CouchDB plugin set dynamic type for Elasticsearch

Hello

I try to set up couchdb with logstash and elasticsearch. I already managed to get the couchdb.
My documents in the couchDB do have a type attribute and i want this type to be the index type in my elasticsearch.

So my couchdb doc looks like this

{
    _id: "9fa2682844a77faaa9d6c4add0000f2f",
    _rev: "1-1df53d53cf80a563d0e9b0adbb50c916",
    type: "mytype",
   ...
}

My logstash config:

input { 
    couchdb_changes {
    	db => "mydbname"
    	host => "localhost"
        port => 5984
    	codec => "json"
        type => "%{type}"
    }
}
output {
  elasticsearch { 
  	action => "%{[@metadata][action]}"
        document_id => "%{[@metadata][_id]}"
        host => "localhost"
        index => "indexname"
        protocol => "http"
  	host => localhost
        port => 9200   	  	
  }
}

Though my type in elasticsearch is just the string of my type config.
Elasticsearch doc: "{ ... , _type": "%{type}", ...}

Is it possible to get a dynamic type dependent on the type attribute of my couchdb?
If yes - can you help me please? I already tried many different configs though i couldnt accomplish it.

This configuration:

type => "%{type}"

...will not work in an input block.

If field type is in with _id and _rev, that field is, quite likely, in the @metadata field as [@metadata][type]. If so, you'd need to overwrite the Logstash event's type with a mutate replace:

mutate {
  replace => { "type" => "%{[@metadata][type]}" }
}

Turning on the debug log showed me that the type seems not to be in the @metadata field. The type field is not something from the couchDB - its just a custom data attribute i give to my documents by myself.
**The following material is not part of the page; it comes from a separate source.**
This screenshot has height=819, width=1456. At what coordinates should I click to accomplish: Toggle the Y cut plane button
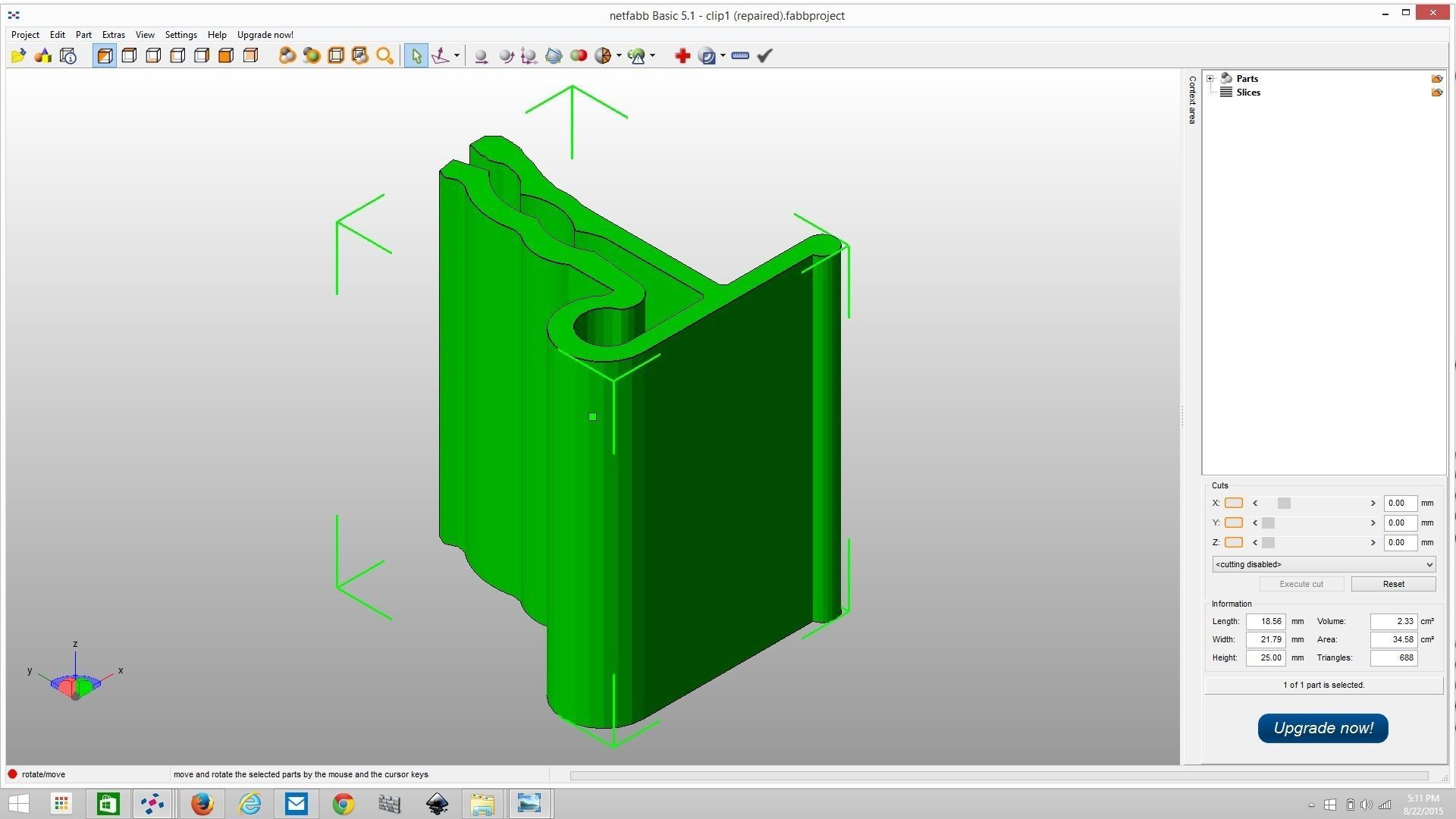[x=1234, y=522]
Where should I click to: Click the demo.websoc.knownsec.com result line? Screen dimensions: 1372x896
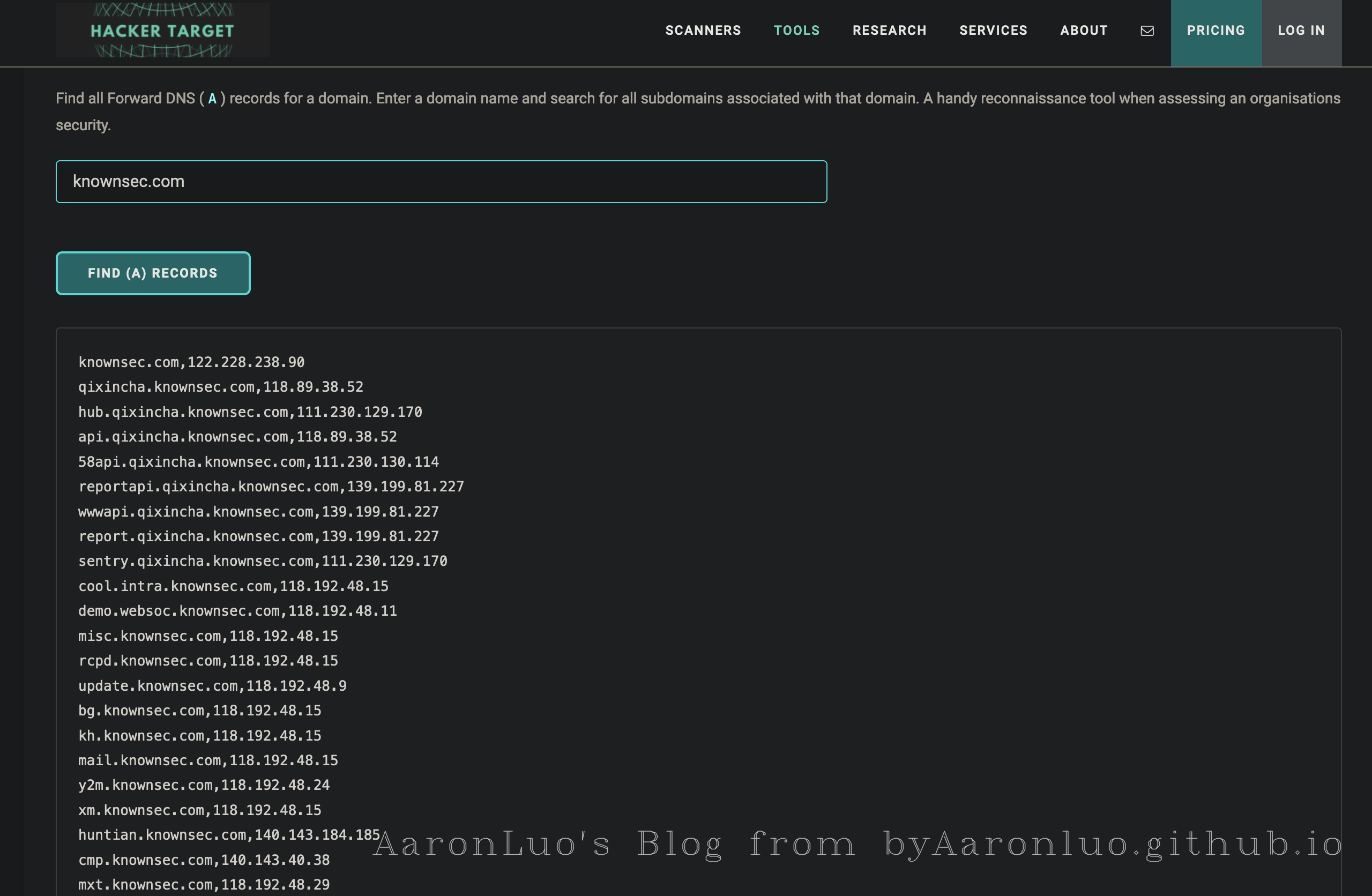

Actually the log showed something like @data={ "doc" => { "type" .... Though i dont know how to access that. I already tried to configure the elasticsearch output plugin like this

{
    ...
    document_type => "%{[@data][doc][type]}"
    ...
}

That actually wrotes the type %{[@data][doc][type]} so it seems like that didnt work with the sprintf function of the event. I already looked into the sources though sadly i am a really big ruby noob.

If it's a part of your document already, and not part of the metadata, then is it in the event already?

The @data={ "doc" part is in the input plugin. Everything in the "doc" should become part of the event. The type field, if you are adding it yourself, may be getting stomped on by the input plugin if you have a "type" directive in your input block.

Sorry i don't get your answer clearly. I removed the type of the input when i defined it in the output of course. The output type of this plugin would always be a higher priority with elasticsearch output plugin anyway. Its document_type > index_type (deprecated) > type from input > "log".

The type is part of the document. So in the event it is in @data={ "doc" => { "type" => "mySeekedType", ... }}. How could i access it to set my elasticsearch type then? Because all my approaches didnt work.

It seems to me that i cant access it because of the nested structure, unlike in the @metadata field.
Mby i can do a filter like: add_field { "doc" => "%{[@data][doc]}" } ? I will try this tomorrow. Thank you for helping me out btw.

I already was thinking that i fork the logstash-input-couchdb_changes project and add "type" field to the @metadata field, but this should be my last option.

The @data = { "doc" snippet is from within the couchdb_changes plugin, rather than the core Logstash code. "doc" comes from CouchDB, but everything that is in "doc" should become part of the base Logstash event.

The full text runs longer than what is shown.